Five years ago, I surveyed the many changes brought to the tight end position during the era of Tony Gonzalez and Antonio Gates, whose parallel ascents to the top of the historical rankings mirrored the game’s turn toward more receiver-like talents in the role. During the 15 NFL seasons from 1999 to 2013, either Gonzalez or Gates finished among the top five in tight-end receiving yardage every single year.1 During that same span, the share of league receiving yards going to tight ends increased dramatically, from 12 percent to 21 percent.
It was a tight end revolution. But by now, the primary instigators have moved on. Gates is sort of still around — maybe — but Gonzalez retired after the 2013 season. And Rob Gronkowski, the greatest tight end of the era after the primes of Gonzalez and Gates, hung up his spikes in March. In their place, new statistical monsters have emerged. In fact, 2018 saw both of the two greatest yardage seasons by tight ends in NFL history:
After producing an eye-popping 2,713 yards between them, George Kittle of the San Francisco 49ers and Travis Kelce of the Kansas City Chiefs are clearly the new standard-bearers for the superstar tight end. So is this the start of another Gonzalez/Gates-style dynasty at the position? Or something different entirely? And might they be joined by even more elite tight ends in 2019?
There’s no question that the stat above — a record-breaking double for single-season yardage — grabs your attention right away. But it doesn’t necessarily follow that Kittle and Kelce had the two most valuable tight end seasons of all time last year. According to Football Outsiders’ Defense-adjusted Yards Above Replacement metric, which measures a player’s production in terms of how much it adds to the team’s chances of scoring on any given drive (and adjusts for strength of schedule and era), Kittle was only the 44th-best single-season performer at the position since 1986, their earliest season of data. And instead of being the second-best all-time, Kelce ranks 60th, while Philadelphia’s Zach Ertz, who last year posted the 11th-best season for a tight end since 1986 in terms of yardage, ranks just 282nd in DYAR.

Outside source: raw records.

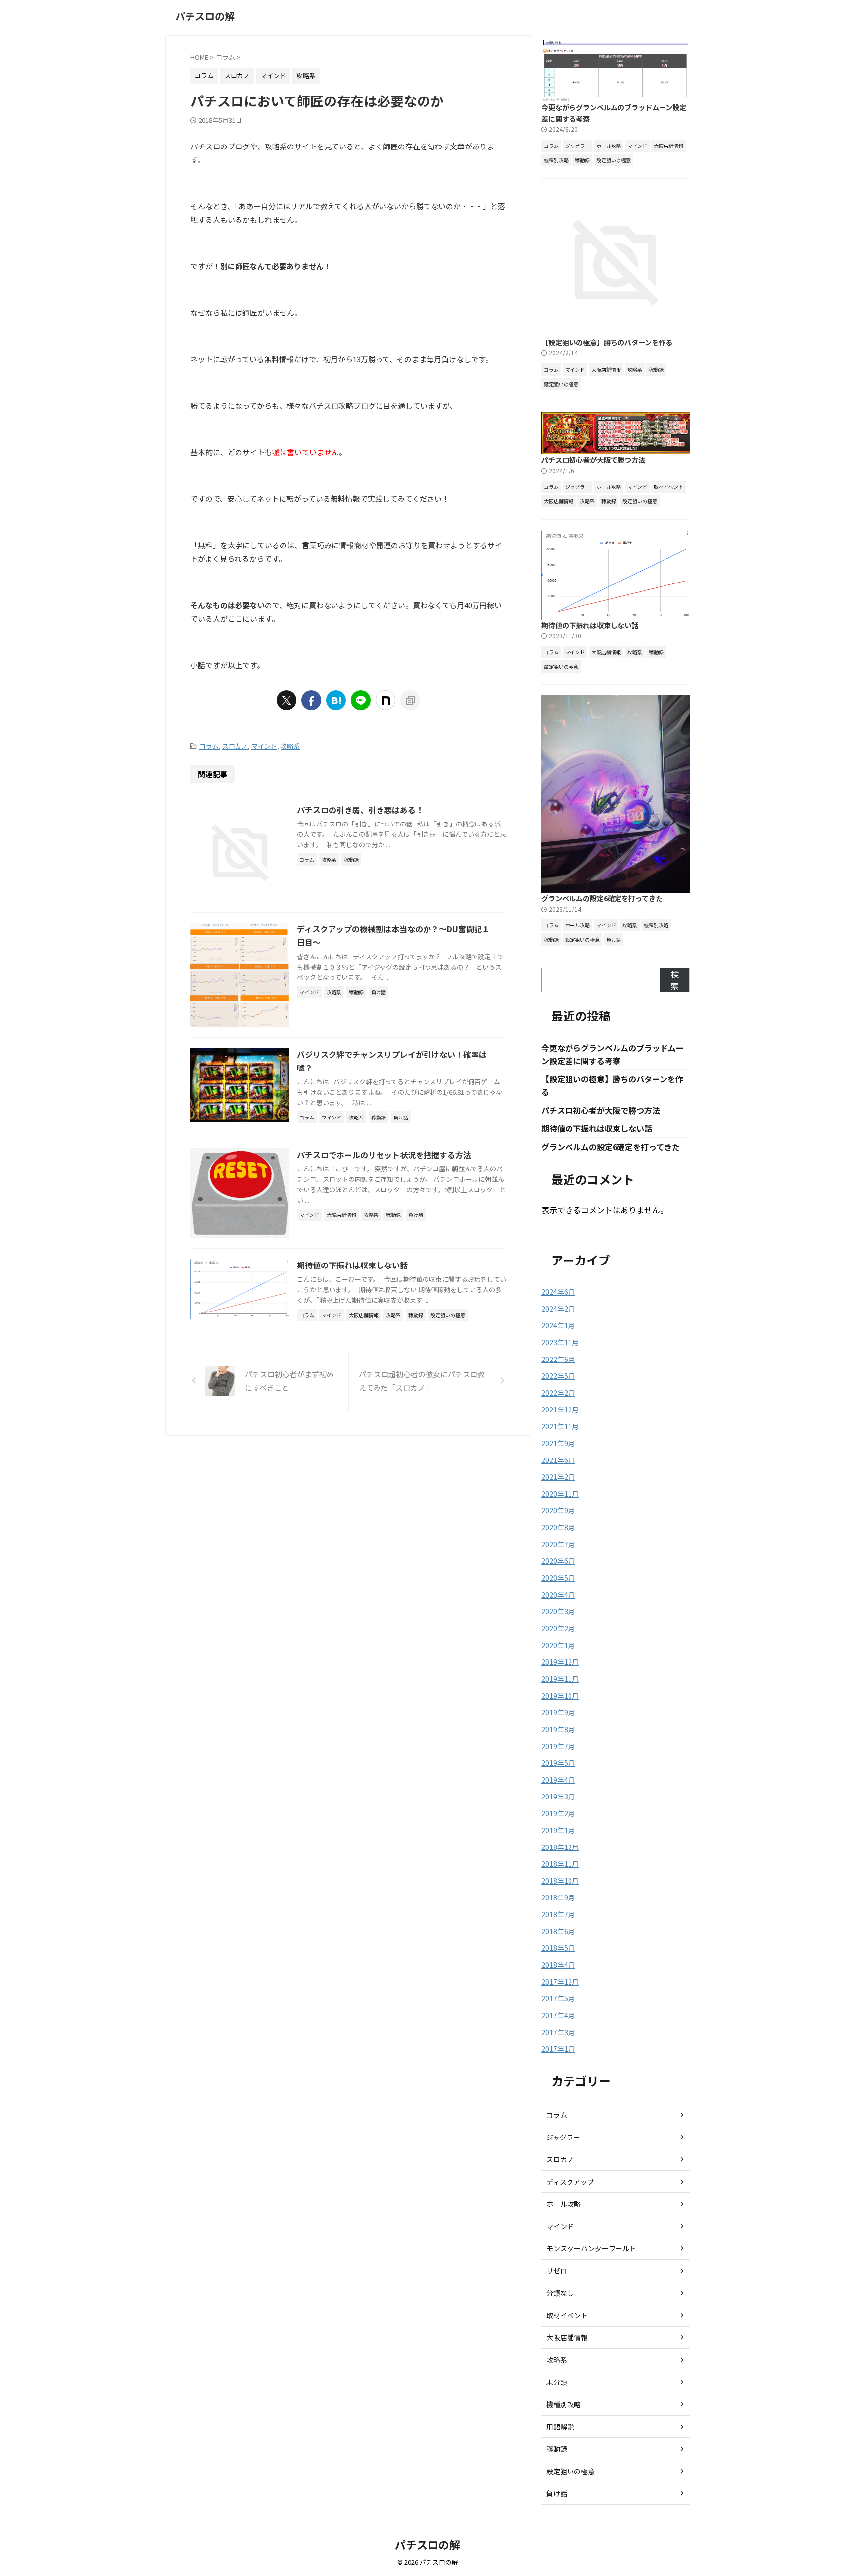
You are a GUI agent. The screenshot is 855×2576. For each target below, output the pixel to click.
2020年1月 (558, 1645)
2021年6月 (558, 1460)
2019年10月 (560, 1696)
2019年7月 (558, 1746)
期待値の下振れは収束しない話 (352, 1265)
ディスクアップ (570, 2182)
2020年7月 (558, 1544)
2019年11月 (560, 1679)
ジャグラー (563, 2137)
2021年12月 (560, 1409)
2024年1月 (558, 1325)
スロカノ (235, 746)
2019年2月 (558, 1813)
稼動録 (556, 2449)
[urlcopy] (410, 700)
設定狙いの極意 (570, 2471)
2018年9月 (558, 1897)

|Yards Rank||Player||Season||Team||DVOA||DYAR||DYAR Rank|
While the best yardage seasons by Gronkowski, Gonzalez and Gates ranked among the most valuable since 1986 according to DYAR — thanks in large part to enormous per-play efficiency (as measured by Defense-adjusted Value Over Average, Football Outsiders’ rate-stat answer to DYAR) — Kittle and Kelce were less efficient in their monster seasons. This is true relative to other tight ends but also just in the sense that all passes to a tight end are less efficient now than they used to be, both compared with the average pass and (especially) relative to the average offensive play.
From 2006 (the first season of ESPN’s expected points added data) through 2011, the average pass attempt to a tight end added about 18 percent more EPA per play than the overall average for all passes. Since 2012, the average tight end target has been worth only 14 percent more EPA than an average pass to any position. At the same time, passes make up a larger share of offensive plays than in the past,2 which only further reduces the edge in effectiveness that a tight end target has relative to the average NFL offensive play.

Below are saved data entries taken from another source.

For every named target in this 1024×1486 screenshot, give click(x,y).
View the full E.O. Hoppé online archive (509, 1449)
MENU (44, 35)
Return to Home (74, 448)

Simply put, it’s harder to stand out as a great tight end these days. Gonzalez and Gates used to excel by creating mismatches, forcing defenses to choose between committing undersized defensive backs against their towering frames or using slower linebackers in coverage against their speed. But defenses have adapted by emphasizing quicker linebackers and developing hybrid safeties who can defend the run while still keeping stride with receiving tight ends. At the same time, tight end prospects are emphasizing pass-catching skills more than other aspects of the job, creating a whole league full of quasi-receivers at the position.

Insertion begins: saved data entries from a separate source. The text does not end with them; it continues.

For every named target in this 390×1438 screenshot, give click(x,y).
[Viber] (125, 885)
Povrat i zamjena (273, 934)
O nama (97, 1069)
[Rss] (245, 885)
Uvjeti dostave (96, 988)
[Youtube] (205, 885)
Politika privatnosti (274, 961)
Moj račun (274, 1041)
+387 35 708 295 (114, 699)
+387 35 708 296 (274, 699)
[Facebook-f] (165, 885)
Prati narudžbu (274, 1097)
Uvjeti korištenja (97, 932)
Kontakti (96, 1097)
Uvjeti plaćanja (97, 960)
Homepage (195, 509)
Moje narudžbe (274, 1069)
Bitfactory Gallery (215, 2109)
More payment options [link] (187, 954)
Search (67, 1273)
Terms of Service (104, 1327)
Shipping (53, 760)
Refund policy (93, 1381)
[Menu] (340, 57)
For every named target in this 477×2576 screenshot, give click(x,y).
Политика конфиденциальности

You can see this trend in how tight ends are being deployed. Only 44 percent of total receiving yards went to tight ends who lined up from the traditional tight end spot at the end of the offensive line (including playoffs). Kelce picked up 906 yards from lining up as an oversized slot receiver, and 41 percent of overall tight end receiving yardage was gained that way in 2018. Kelce also hauled in 240 more yards — best in the league among TEs — while split out wide, from where about 13 percent of all tight end yardage was accrued. (That’s nearly double what the share was at the beginning of the decade.)
Perhaps the balance of all these changes explains why, after massive gains in the share of receiving yardage filtered to tight ends between the 1990s and early 2010s, that number has stagnated in recent seasons, fluctuating between 19 and 20 percent each year since 2013. Tight ends are still among the most efficient options on the field, but teams might be maxing out just how much of a receiving load they can ask the position to carry. Ertz set a new tight end record last season with 156 targets; Kelce (150) and Kittle (136) weren’t far behind.
The next tight end to join them atop the yardage (and workload) list might be O.J. Howard of the Tampa Bay Buccaneers, who ranked third in DYAR behind Kittle and Kelce last season despite being targeted for a third as many passes. Howard had a league-leading DVOA of +44 percent in 2018, and he actually ranked ahead of Kelce in ProFootballFocus’s metrics because of superior blocking grades. Howard seems due for a greater role in Tampa’s offense than before, though, and if his elite TE peers are any indication, that might mean a big dip in efficiency. Then again, Howard also embodies the kind of deep-threat mismatch a modern tight end is increasingly required to be, with an average depth of 11.47 air yards per target last season, which ranked second only to Gronkowski.3
Either way, despite the record-setting numbers, Kittle and Kelce aren’t necessarily better than their TE predecessors — just different. And they might have company at the top soon. But if today’s top tight ends are less dominant relative to league average than in the heyday of Gonzalez and Gates, it might just be because the whole position has gotten better and is being asked to do a lot more, while defenses are more geared to stop them than ever.